Trzecia kwarta zaczęła się od mocnego uderzenia warszawskich koszykarzy. Szybko zdobyli sześć punktów, a Wójcik zaliczył efektowny blok, po którym wydawało się, że rywale całkowicie stracą ochotę do gry. Ci jednak, nie mając nic do stracenia, zaczęli trafiać z półdystansu oraz częściej niż dotychczas wykorzystywać potencjał swoich podkoszowych graczy. Był to okres słabszej gry w wykonaniu gospodarzy, którzy irytowali niedokładnymi podaniami oraz nonszalanckimi rzutami z nieprzygotowanych pozycji. Dość szybko ich przewaga stopniała do kilkunastu punktów. Po trzech kwartach Hutnicy prowadzili 64:49.
W ostatniej kwarcie goście zdominowali grę pod koszem. Na szczególnie wyróżnienie zasługuje Patryk Andres który zbierał piłki, kończył akcje swojego zespołu oraz wymuszał faule „Hutników”. Na szczęście warszawiacy uspokoili grę i utrzymywali bezpieczne dwucyfrowe prowadzenie.
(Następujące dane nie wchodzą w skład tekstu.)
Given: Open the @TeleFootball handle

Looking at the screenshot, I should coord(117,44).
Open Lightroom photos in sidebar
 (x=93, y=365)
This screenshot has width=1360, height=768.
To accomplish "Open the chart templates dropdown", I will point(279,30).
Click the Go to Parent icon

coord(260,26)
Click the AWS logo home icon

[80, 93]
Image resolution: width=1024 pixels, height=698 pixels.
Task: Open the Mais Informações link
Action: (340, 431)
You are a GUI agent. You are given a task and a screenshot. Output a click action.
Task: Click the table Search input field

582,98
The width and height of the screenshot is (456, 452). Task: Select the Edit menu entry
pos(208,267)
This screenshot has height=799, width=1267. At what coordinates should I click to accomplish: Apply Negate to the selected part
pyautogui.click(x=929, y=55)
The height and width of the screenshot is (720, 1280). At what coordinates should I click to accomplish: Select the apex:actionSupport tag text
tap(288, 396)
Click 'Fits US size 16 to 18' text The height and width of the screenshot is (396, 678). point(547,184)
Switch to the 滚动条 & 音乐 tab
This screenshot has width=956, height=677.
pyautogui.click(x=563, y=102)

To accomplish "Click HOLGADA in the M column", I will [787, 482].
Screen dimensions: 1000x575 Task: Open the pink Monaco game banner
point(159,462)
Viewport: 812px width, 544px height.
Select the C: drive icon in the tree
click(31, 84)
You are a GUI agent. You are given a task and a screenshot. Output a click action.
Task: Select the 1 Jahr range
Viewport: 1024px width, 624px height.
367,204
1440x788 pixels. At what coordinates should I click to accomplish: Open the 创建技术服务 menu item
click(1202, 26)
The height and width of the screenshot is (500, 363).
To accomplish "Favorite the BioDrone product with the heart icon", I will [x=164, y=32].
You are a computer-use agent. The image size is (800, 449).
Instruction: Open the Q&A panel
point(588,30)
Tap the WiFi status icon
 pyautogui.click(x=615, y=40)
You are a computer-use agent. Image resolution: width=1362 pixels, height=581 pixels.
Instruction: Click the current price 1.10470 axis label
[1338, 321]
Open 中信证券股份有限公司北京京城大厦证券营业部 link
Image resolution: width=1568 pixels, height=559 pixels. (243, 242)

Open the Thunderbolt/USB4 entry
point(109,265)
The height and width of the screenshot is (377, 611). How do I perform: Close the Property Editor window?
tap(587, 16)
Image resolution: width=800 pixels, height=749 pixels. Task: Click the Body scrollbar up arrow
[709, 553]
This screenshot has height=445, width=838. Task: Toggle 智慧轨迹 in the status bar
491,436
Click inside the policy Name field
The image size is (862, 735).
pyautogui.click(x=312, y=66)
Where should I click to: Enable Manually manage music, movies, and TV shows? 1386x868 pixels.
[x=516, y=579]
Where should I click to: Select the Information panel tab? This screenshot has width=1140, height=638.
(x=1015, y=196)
Kluczowa dla losów spotkania akcja miała miejsce na dwie minuty przed jego zakończeniem. Goście spudłowali rzut za trzy punkty, kilkanaście sekund później Tomasz Czerniakowski zaliczył trafienie z faulem, a wykonywany przez niego rzut osobisty okazał się celny. Na tablicy świetlnej pojawił się wynik 81:69, stało się jasne, że „Hutnicy” nie przegrają już tego meczu. W kolejnej akcji drogę do kosza zza linii 6,25 m znalazł jeszcze Wójcik. Ostatecznie Hutnik pokonał KS Pułaski Warka 86:75.
Zwycięstwo przypieczętowało awans Hutnika do turnieju półfinałowego. Gospodarzom należą się brawa za pierwszą część spotkania, później zabrakło koncentracji oraz konsekwencji w realizacji założeń taktycznych. Miejmy nadzieję, że w kolejnych meczach będziemy obserwować lepsze oblicze „Dumy Bielan”, to z pierwszych dwóch kwart sobotniego pojedynku.
Hutnik Warszawa – KS Pułaski Warka 86:75 (19:15, 30:11, 15:23, 22:26)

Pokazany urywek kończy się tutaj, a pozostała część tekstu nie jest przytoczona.